// Guest post by Charles Rahm from don’t worry just travel!
When I arrived in the valley of Dieng, I just knew a great day was awaiting me. The plateau is located at 2000 meters above sea level and even the ride there, on a bus from Wonosobo, on sometimes rather narrow roads is already picturesque. The plateau itself boasts magnificent views. Since Java is densely populated, every square meter of land is utilised, mainly for the cultivation of quality vegetables. Ruins of very old Hindu temples can be admired here and the landscape is shaped by volcanic activity.

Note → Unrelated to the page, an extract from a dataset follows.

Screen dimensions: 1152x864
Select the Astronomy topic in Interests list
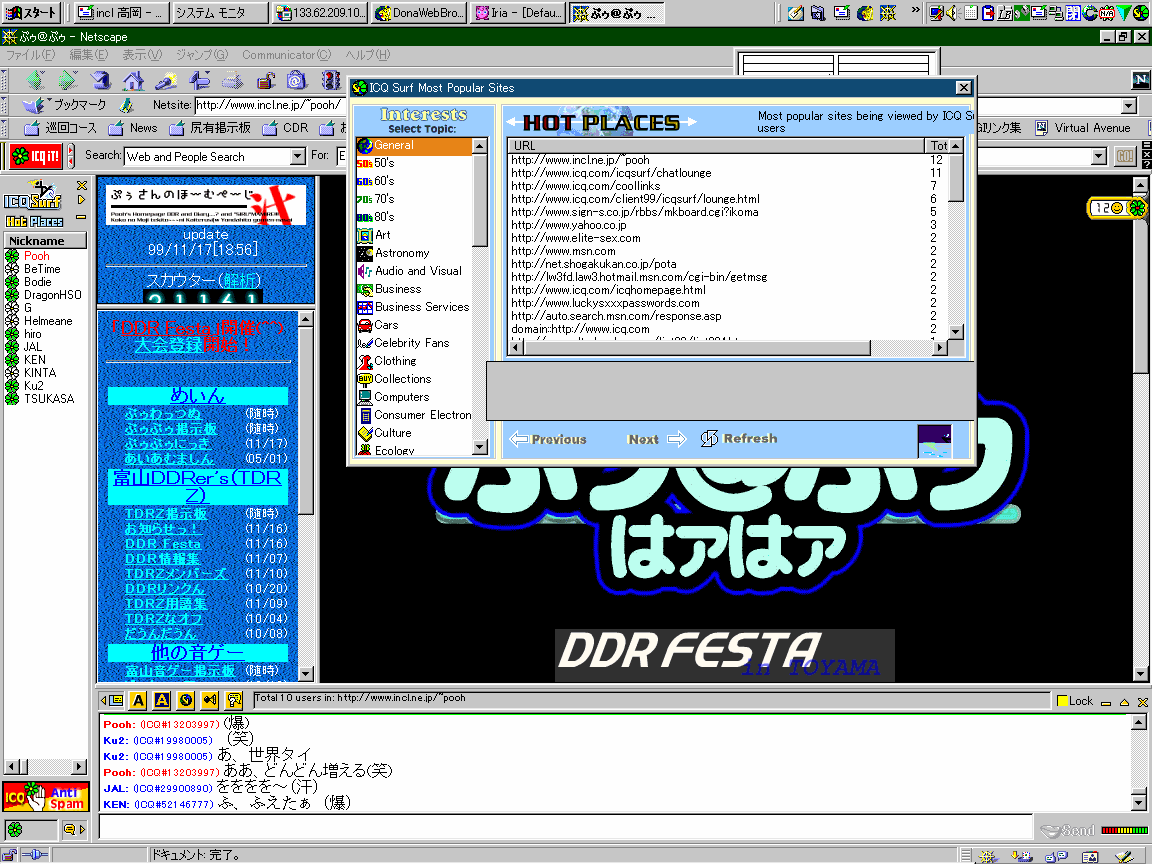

I visited the following attractions:
This is an active volcanic lake, which shimmers in a variety of colours and is just beautiful to look at. Unfortunately it also presents a permanent, not so pleasant sulphur smell. You are best off walking around the lake counter clockwise, because at the back a pedestrian bridge has collapsed and you may not get to the part with the caves. Said caves apparently have collapsed during the last quake and are no longer accessible. But it’s still worthwhile to take a peek at them from the outside.
This Hindu temple supposedly has particularly beautiful head sculptures. At the time of my visit, at the end of August 2013, it was completely shrouded in scaffolding and scattered all around it were stone deposits that left me wondering whether they were side temples or layers from the main temple that had been set aside.

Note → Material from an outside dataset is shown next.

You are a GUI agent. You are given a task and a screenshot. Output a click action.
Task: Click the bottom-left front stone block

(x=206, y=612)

The smell of sulphur is also present here. This volcanically active plate is 100 meters long and 50 meters wide. In various places, steam rises out of the ground. The main attraction is a large, permanently simmering mud pool. The rising steam only rarely allows a view of the boiling mass itself. The pool also has a little brother, which bubbles along a little more pleasantly. While you are in the area, be aware of where you step, since only the large pool is blocked off.
Arjuna Temple Complex
The temples of the Arjuna Complex are the best-preserved and devoted to Shiva. They are located pretty much exactly at the centre of the valley, which makes not only the exploration of the temples is interesting, but also the view all around stunning. In particular, the terraces, which were created for the cultivation of vegetables, are an eye-catcher.

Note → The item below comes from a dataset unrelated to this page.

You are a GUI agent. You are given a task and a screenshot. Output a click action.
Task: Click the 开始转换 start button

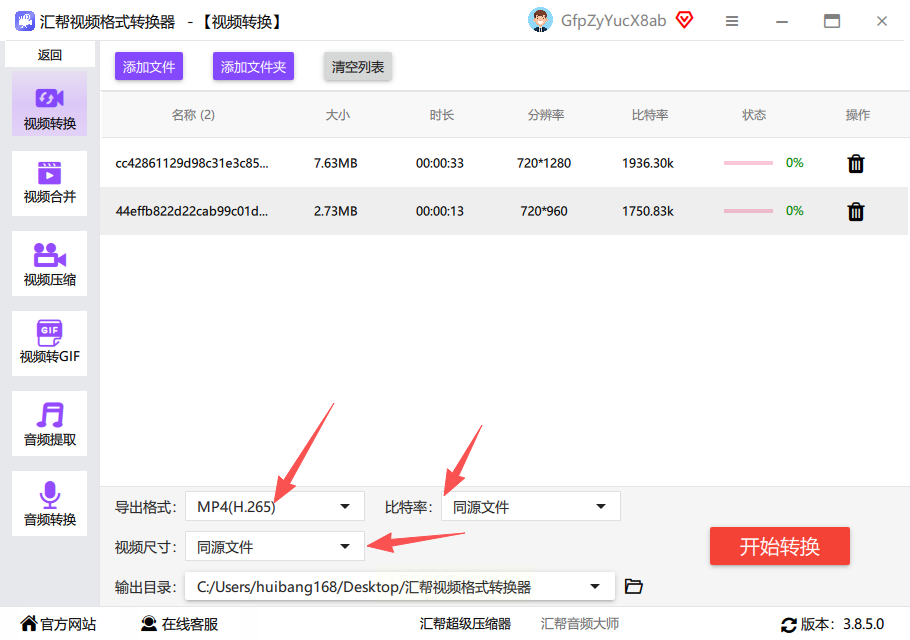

As you are leaving the temple grounds in the direction of the village, try a portion of the local fried potatoes. A giant portion can be had for two USD and it tastes fantastic!
This is another Hindu temple, which sits a little elevated at the edge of the village. Consequently, the ten-minute walk is not only rewarding because of the temple, but also for the view. The way there is not signposted. Just ask a local for directions at every junction.
Tuk Bima Lukar
You’ll find this ancient bath near the village entrance seen from Wonosobo. The only things that still look really ancient are some of the sculptured heads through which the water flows from one basin into the next one down.
If you like, you can also spend two days on the Dieng Plateau. On the first day you would explore the plateau itself, leaving you enough time on day two to visit all the attractions, including the volcanoes further to the back of the valley. Accommodation in Dieng is rather plain and designed for backpackers. Better quality can be found in Wonosobo and the surrounding area.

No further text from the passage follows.